Commission investigation ‘will paralyse VC investment’

04 Feb 2009 | News
A German plan to boost early-stage investment ran foul of the European Commission last week, sparking protests from business angels.


A German plan to boost early-stage investment ran foul of the European Commission last week, sparking protests from investors, with the German Business Angels Network (BAND) expressing concern over the Commission’s decision to investigate Germany’s risk capital investing law.  

BAND, which promotes the interests of business angels in Germany, said the investigation would lead to an unneccessary delay in the law’s full implementation, now urgently needed to support startup companies amid the financial crisis.

“This will paralyse demand among business angels for investing in high-tech companies,” said BAND chairman Roland Kirchhof in a statement. In a follow-on interview, Kirchhof added that BAND’s members would likely hold back investment due to the insecurity created by the announcement.   

The European Commission announced that it was opening a formal investigation into the capital investment law, a clarification of existing risk capital rules that was approved by the German Parliament in July 2008.  

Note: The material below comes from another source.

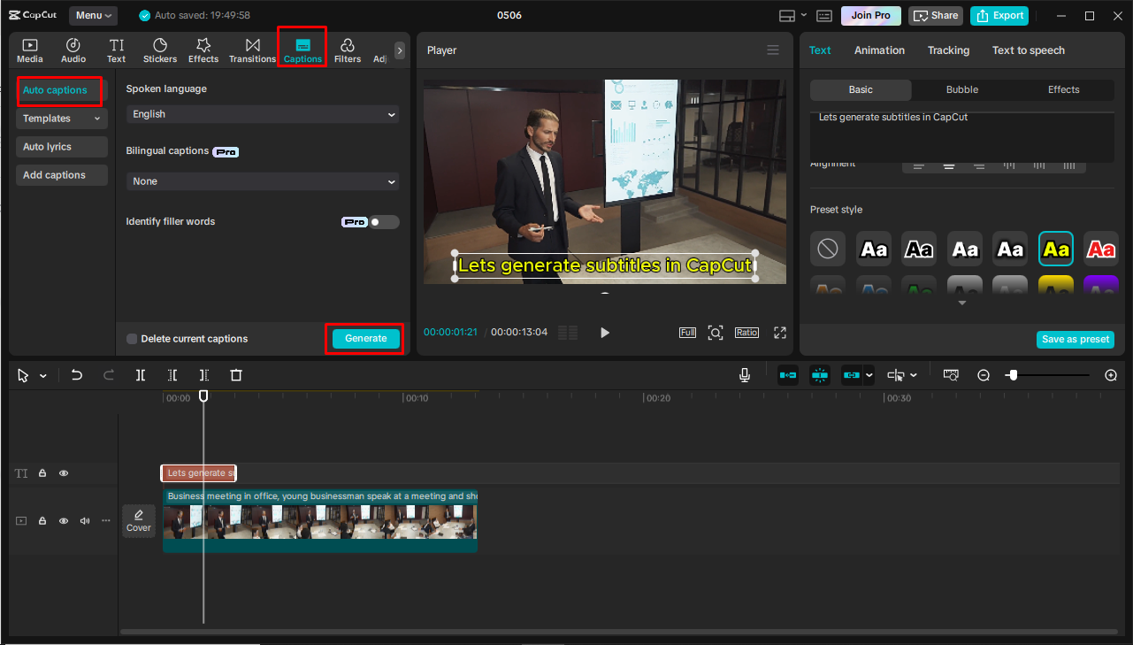
Task: Click the Generate captions button
Action: click(x=364, y=338)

The law allows individuals and venture capital firms that own between 3 per cent and 25 per cent in “target enterprises” tax exemptions of €200,000 on profits that result from selling these investments. Target enterprises are defined as privately held companies based in the European Union with capital of up to €20 million that are not older than ten years.

In a statement issued last week, the Commission said that the law may run foul of the EU’s state aid rules, because it appears to favour some companies over others. “Risk capital is essential for young companies to flourish. However such measures must be fair and not give certain companies disproportionate advantages over their competitors,” said Neelie Kroes, EU Competition Commissioner, in the statement.   

The Commission is concerned, for example, that venture capital companies and private individuals can deduct the losses of target enterprises, whereas other investment companies may not. The Commission also said it is investigating whether the law adheres to EU guidelines on risk capital. And, finally, it believes that the amount of tax advantages awarded may in some cases be too generous.

But Kirchhof said the actual tax advantages involved are “peanuts” compared with the billion-euro amounts that governments are now distributing throughout the economy. He said that in practice, the actual tax advantages that individual business angels receive are far lower than the €200,000 mentioned in the law. For example, an investor owning the maximum allowable amount of 25 per cent in a young company would only receive a break on €50,000 of the income from selling that stake, which after taxes amounts to only €22, 500.

According to BAND, business angels are the most important players in the early-stage market in Germany, investing some €300 milllion a year in high-tech companies.